In the context of her experience, Judd's decision to go public is extraordinary. She risked a scenario that had the potential to be triggering, she risked her reputation and she risked being called a liar. But in risking all of that, she gave voice to a story that's rippled far and wide, and had far-reaching and monumental effects on women and men who feel strong enough to come forward.

In the four weeks since the Weinstein story broke, sexual harassment has made headlines. Director James Toback was called out for sexual misconduct by Rachel McAdams and Selma Blair. The likes of Olivia Munn have challenged the alleged transgressions of filmmaker Brett Ratner. Young men have entered the fray, pointing fingers at Kevin Spacey.

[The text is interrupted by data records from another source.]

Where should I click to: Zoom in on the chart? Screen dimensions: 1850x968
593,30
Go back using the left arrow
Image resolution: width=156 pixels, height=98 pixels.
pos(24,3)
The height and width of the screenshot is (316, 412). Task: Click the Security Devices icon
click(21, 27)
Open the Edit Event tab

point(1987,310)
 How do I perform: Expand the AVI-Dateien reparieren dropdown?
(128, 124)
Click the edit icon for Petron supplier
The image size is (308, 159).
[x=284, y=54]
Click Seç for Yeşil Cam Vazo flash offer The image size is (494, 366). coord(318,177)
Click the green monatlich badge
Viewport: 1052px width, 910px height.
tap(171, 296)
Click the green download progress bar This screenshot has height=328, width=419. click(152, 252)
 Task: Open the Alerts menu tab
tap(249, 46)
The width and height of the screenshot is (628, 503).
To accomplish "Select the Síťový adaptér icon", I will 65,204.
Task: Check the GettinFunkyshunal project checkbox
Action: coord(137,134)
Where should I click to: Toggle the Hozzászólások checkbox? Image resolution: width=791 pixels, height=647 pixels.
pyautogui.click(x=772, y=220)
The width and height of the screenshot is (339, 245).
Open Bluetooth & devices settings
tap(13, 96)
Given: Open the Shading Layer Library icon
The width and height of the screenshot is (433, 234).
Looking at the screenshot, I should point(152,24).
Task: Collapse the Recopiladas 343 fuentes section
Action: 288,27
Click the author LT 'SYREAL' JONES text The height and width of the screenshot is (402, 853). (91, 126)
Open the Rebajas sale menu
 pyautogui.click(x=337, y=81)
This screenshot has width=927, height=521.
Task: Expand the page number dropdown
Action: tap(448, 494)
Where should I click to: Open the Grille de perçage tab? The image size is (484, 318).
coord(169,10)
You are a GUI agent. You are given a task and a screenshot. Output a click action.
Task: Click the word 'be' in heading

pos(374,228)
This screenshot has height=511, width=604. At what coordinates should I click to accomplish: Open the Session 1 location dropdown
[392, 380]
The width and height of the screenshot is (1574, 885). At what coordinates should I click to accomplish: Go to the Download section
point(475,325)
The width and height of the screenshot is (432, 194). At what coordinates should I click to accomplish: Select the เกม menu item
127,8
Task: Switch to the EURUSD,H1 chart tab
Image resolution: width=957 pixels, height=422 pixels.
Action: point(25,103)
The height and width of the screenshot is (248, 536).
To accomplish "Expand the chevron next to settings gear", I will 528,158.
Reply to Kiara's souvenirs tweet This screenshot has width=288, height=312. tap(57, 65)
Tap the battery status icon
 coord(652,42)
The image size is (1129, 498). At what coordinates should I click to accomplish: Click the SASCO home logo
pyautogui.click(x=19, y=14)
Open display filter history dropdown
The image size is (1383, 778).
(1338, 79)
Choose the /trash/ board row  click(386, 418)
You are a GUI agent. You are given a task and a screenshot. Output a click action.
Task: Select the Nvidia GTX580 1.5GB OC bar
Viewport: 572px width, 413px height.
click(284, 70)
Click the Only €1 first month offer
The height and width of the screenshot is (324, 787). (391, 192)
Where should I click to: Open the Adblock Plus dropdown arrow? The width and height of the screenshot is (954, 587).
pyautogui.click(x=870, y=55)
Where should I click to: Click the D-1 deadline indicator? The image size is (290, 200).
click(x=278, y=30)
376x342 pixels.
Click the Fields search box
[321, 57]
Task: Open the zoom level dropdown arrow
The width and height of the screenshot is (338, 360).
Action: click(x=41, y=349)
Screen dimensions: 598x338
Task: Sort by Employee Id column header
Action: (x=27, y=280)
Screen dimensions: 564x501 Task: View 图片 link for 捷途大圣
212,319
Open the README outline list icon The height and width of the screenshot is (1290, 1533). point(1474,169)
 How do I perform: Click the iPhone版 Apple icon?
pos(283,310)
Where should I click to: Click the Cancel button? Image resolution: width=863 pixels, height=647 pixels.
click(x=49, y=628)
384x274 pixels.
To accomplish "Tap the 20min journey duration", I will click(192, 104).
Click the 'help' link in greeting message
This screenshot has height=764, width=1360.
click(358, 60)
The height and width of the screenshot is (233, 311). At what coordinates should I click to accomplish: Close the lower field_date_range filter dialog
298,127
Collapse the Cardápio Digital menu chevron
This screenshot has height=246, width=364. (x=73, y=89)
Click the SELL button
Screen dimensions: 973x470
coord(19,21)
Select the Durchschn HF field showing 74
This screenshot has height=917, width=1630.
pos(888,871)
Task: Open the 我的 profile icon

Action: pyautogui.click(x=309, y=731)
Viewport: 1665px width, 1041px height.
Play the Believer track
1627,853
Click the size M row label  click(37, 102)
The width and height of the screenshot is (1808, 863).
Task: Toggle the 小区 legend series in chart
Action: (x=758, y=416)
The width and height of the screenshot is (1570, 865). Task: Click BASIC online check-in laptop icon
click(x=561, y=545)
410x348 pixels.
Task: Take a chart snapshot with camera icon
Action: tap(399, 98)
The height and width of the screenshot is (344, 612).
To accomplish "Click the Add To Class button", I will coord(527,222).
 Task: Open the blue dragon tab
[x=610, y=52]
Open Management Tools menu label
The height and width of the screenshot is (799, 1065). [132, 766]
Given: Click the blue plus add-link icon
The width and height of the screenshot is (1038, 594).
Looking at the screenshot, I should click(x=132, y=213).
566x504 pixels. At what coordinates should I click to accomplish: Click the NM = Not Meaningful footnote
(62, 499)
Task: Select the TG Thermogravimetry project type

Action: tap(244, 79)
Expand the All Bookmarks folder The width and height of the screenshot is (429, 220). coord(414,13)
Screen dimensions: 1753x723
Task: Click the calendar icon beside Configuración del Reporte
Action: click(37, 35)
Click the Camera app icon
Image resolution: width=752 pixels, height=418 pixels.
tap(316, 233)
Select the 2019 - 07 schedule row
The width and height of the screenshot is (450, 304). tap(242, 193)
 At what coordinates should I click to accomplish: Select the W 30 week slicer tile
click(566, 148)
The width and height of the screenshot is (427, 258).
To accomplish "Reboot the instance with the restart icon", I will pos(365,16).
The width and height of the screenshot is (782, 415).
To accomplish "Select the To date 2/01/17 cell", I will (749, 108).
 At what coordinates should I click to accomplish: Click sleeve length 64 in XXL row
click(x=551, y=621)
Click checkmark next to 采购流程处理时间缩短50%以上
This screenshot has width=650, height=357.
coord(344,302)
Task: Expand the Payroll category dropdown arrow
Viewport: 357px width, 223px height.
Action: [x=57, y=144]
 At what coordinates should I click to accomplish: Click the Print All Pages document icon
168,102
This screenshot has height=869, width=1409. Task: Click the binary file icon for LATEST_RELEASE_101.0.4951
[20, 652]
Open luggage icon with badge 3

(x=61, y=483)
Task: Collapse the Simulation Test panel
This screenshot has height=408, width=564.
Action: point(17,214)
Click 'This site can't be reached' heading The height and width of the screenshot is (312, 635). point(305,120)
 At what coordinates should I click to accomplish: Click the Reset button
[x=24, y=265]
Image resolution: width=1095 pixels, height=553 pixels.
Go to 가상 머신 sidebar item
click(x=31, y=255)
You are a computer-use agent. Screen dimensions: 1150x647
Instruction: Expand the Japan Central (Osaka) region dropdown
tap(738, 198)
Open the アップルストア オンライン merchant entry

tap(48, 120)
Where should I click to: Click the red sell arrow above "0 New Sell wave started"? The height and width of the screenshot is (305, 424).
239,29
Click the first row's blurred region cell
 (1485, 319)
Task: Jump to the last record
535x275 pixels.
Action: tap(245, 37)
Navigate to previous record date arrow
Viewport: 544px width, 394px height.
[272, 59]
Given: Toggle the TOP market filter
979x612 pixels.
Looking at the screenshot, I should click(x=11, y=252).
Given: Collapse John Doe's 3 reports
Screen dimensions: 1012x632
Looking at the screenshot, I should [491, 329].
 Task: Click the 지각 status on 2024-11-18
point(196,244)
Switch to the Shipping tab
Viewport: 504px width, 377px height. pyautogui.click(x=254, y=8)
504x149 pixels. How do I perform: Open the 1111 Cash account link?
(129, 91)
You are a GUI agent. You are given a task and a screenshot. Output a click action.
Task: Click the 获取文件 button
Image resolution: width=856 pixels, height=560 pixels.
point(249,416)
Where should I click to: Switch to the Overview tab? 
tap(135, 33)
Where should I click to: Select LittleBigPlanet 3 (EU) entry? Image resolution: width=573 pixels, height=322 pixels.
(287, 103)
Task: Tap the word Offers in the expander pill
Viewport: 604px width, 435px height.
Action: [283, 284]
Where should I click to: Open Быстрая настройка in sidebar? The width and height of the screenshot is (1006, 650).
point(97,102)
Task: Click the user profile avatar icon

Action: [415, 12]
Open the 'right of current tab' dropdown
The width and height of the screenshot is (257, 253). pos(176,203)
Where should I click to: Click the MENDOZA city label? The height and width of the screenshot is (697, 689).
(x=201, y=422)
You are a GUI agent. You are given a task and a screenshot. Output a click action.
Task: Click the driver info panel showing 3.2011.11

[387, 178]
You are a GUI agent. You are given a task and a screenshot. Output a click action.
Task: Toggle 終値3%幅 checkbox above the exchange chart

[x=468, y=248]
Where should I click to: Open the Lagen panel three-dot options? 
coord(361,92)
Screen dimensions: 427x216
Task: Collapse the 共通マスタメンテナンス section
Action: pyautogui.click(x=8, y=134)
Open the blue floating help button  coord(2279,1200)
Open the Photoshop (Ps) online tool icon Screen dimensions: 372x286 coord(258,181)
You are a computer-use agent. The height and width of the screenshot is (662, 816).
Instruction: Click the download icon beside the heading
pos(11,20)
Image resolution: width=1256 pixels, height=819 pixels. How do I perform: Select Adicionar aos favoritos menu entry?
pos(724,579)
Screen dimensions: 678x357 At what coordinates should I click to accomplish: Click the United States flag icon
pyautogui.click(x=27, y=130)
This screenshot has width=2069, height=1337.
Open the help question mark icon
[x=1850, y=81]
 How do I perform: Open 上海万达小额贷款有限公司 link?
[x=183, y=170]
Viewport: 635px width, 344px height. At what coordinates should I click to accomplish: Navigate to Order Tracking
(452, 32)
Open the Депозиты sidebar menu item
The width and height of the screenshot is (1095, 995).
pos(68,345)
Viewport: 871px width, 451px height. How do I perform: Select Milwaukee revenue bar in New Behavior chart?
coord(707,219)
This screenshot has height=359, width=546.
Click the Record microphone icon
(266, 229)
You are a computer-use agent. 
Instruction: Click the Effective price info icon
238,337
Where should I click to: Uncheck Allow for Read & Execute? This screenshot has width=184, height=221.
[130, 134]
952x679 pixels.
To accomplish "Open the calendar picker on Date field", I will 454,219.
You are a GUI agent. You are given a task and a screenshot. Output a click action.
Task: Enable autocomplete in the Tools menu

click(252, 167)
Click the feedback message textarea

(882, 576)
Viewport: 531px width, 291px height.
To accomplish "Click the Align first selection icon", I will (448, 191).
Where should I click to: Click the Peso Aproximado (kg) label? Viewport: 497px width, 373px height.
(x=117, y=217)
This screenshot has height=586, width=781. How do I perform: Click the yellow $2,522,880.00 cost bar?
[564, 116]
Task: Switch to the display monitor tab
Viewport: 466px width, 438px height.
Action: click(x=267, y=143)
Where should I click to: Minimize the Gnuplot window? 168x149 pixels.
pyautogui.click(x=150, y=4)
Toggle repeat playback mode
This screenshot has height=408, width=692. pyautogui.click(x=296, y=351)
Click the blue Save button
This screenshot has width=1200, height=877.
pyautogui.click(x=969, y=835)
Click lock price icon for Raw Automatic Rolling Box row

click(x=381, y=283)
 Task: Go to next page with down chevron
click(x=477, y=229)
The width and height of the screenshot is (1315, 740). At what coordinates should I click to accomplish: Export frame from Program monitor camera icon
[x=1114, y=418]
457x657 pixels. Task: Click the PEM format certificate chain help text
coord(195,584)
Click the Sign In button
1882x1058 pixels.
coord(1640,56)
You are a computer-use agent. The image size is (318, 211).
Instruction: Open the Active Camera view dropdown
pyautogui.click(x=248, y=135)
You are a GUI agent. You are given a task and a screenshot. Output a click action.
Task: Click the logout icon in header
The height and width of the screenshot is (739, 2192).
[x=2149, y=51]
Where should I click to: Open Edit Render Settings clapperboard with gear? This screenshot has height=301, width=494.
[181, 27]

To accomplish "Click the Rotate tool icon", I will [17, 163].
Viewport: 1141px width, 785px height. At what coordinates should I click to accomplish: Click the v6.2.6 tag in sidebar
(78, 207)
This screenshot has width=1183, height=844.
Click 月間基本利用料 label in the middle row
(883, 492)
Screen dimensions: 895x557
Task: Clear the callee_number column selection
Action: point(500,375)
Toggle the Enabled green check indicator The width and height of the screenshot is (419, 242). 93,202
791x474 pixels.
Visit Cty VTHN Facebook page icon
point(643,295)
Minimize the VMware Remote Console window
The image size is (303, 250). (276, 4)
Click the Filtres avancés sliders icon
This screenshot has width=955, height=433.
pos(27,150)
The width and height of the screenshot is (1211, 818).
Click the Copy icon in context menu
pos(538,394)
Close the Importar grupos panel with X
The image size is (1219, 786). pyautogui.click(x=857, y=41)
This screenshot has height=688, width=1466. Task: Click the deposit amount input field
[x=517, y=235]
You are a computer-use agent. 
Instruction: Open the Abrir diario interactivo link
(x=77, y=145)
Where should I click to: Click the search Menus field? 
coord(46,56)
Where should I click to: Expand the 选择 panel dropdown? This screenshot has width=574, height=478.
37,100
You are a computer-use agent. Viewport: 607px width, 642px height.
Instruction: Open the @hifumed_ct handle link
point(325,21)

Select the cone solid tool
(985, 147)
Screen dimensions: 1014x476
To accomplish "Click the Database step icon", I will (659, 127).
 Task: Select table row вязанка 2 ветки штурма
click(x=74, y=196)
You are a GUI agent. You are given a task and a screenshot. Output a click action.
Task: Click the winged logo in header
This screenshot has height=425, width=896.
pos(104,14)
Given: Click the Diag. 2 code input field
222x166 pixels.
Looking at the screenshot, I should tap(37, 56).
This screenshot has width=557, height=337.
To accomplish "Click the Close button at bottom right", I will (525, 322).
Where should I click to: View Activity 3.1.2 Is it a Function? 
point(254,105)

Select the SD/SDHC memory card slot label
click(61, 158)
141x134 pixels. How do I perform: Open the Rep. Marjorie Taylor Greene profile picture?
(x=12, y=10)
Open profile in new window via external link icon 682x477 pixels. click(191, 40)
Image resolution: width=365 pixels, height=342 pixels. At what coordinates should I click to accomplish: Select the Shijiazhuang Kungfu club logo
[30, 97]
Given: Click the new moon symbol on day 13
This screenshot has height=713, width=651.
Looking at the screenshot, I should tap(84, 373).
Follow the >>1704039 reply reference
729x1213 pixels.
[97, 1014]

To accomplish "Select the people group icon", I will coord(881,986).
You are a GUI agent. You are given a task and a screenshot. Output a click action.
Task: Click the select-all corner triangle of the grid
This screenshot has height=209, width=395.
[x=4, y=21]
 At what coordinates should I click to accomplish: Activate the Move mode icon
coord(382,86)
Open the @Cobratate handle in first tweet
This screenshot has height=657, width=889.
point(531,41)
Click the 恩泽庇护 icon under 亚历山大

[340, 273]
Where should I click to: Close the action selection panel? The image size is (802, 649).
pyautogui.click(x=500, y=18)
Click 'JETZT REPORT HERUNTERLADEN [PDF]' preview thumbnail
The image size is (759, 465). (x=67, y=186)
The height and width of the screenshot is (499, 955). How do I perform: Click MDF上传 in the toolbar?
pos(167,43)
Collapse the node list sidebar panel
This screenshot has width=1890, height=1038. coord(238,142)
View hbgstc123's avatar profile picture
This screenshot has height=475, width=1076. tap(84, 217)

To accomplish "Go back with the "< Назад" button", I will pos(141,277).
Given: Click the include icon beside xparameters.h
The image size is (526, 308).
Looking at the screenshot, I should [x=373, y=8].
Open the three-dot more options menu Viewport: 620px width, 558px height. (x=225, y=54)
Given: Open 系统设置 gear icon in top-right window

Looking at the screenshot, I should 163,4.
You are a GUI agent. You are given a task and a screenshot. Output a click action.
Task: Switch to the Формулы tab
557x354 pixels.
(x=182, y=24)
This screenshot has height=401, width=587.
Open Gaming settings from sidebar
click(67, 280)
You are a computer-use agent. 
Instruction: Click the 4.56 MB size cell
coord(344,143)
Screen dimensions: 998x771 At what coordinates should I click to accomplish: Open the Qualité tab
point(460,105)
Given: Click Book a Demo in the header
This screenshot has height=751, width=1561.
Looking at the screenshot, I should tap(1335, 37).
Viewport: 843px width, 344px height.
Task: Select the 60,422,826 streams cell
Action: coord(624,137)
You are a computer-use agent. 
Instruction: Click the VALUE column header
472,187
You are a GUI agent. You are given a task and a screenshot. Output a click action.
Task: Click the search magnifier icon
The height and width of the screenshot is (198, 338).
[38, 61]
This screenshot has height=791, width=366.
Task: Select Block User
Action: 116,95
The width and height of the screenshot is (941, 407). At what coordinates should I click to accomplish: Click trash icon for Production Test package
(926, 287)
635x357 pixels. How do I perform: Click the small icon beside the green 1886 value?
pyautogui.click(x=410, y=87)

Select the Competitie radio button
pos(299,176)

Dustin Hoffman has been forced to apologise for sexually harassing a 17-year-old intern in 1985. Ben Affleck issued a similar apology after video emerged of him groping actress Hilarie Burton.

Listen: The Mamamia Out Loud team break down the Harvey Weinstein scandal. 

In the media, NBC and MSNBC sacked journalist Mark Halperin over his own harassment allegations.

In the fashion industry, Condé Nast committed to never hiring Terry Richardson again as a photographer. Model Cameron Russell has single-handedly launched a campaign to tell the stories of sexual harassment and assault in the fashion industry.


In the UK, British Defence Secretary Michael Fallon resigned on Thursday after he, too, was accused of harassment. GQ journalist Rupert Myers was also sacked from his post at the magazine after women went public with their assault allegations. British Labour activist Bex Bailey spoke of being raped at a party event, exposing a deeper issue with harassment and assault in UK Politics.

Back home, Tracey Spicer committed to revealing the names of Australian men accused of sexual harassment and assault, claiming she had over 400 women approach her with their stories. High-profile barrister Charles Waterstreet is now facing his own allegations of sexual harassment.

It's not an easy feat for victims of sexual harassment and assault to come forward, but it's less daunting feat when the mood is strong, female solidarity overpowering and the path before forged with brazen courage.

Ashley Judd, in having her name in the first ten words of the Weinstein story, opened a door for thousands of women to tell their own stories. She opened that door, held onto the handle, ushered them through and held onto them tight.

Of course, that's not to say there's anything less courageous for the women that went with her and after her. It's just to say, there's something special about the woman who chose to go first.